Niles scored late in the game and the stands were actually shaking.

“I had heard stories of that, but that’s is the first time I’ve ever been part of that,” said Parry, a 1990 Niles graduate.

The responsibility is his to carry on the tradition. Red Dragons pride, a tradition constantly perpetuated by the Niles Frontliners — a booster group which maintains the upkeep of the program and stadium.

The fastest 10 weeks in the fall are under Parry’s command, a life he lived and thoroughly enjoyed during the late 1980s.

He stepped on the field for the first time this summer, exiting the concrete tunnel, climbing a few stairs to the field turf. Parry’s whistle hung from his neck as his wide-brimmed bucket hat shaded his view from the sun beating on the field.

“To me that was the feeling of the responsibility of this job, trying to make the community of Niles proud,” Parry said.

He started coaching under Bill Bohren at Niles almost two decades ago, but found his first head coaching opportunity — a seven-year stint at Mathews as the Mustangs made their first-ever playoff appearance. Stops at LaBrae and Harding followed and a quick stint back at Niles as an assistant before taking over the Red Dragons program. Bohren is on Parry’s staff.

Parry showed a picture on his iPhone of when his nephew Chris was young and around a huddle of Mathews players taking a knee. The younger Parry was in the background hanging on his uncle’s every word.

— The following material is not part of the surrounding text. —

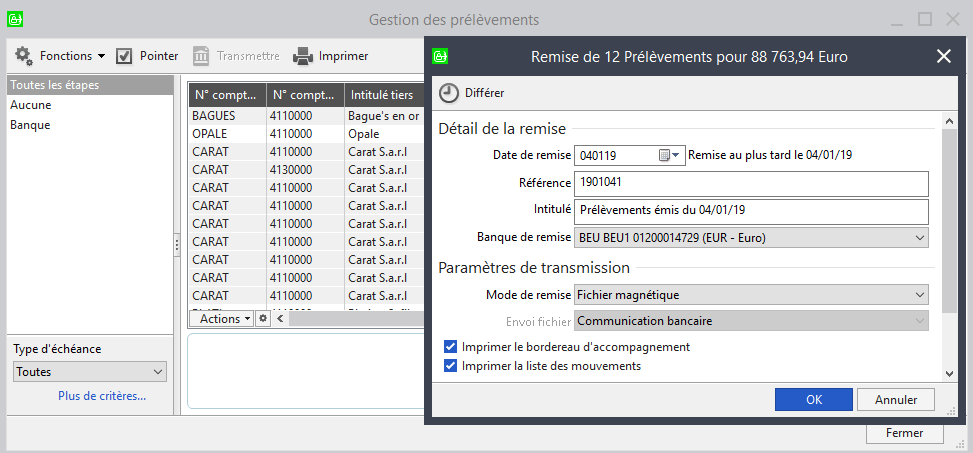
Task: Toggle Imprimer le bordereau d'accompagnement checkbox
Action: [451, 347]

I’m fired up for whatever reason,” Jim said. “Half the kids aren’t listening to me. If you pan in the background, there he is standing there listening to every word. I’ve always said his attention being around football is what made him the player that he was.”

Chris, who is a student assistant with the Youngstown State football team, volunteers his time with the Red Dragons.

Chris was a non-scholarship wide receiver at West Virginia, whose 288 yards in a 2013 game against Canfield is a school record. His hard-hitting nature on defense, seemingly popping the opposition out of their cleats, feeds into his helping the YSU defensive backs.

“He’s kind of that bridge for us,” Jim said. “He was a throwback player back then. We want about 50 more throwback players like him.”

Chris teaches these young, wide-eyed players about the storied traditions and prepares them for the fever pitch to overcome Bo Rein Stadium on Aug. 23 against rival Girard.

He can’t wait to see his uncle take the sidelines as the new Niles coach.

“That is definitely going to give him some chills,” Chris said. “He’s always wanted it forever. I know he’s been dreaming about this since he was little.”

Traditions. He keeps them alive as the ghosts of the Niles past hover around Bo Rein and what used to be called Riverside Stadium.

The workouts involved some helmets, no pads though. Some are wearing yellow stretched caps covering the white stripes in between the blue. Parry refers to them as wings, a right to be earned if those young Red Dragons players want to sport the full-fledged helmet.

“I think they should feel privileged to play football at Niles McKinley,” Jim Parry said. “However you believe that comes about, that’s how I grew up thinking about it. I want them to have that same feeling.

“One of our team goals is to always to be the most excited to play. That’s not a win or loss kind of thing. We want it to be known at the end of the day they just got done playing Niles McKinley.”

It’s a proud tradition, one Jim’s father and mother, Jean, would be happy their son is continuing as they watch from above.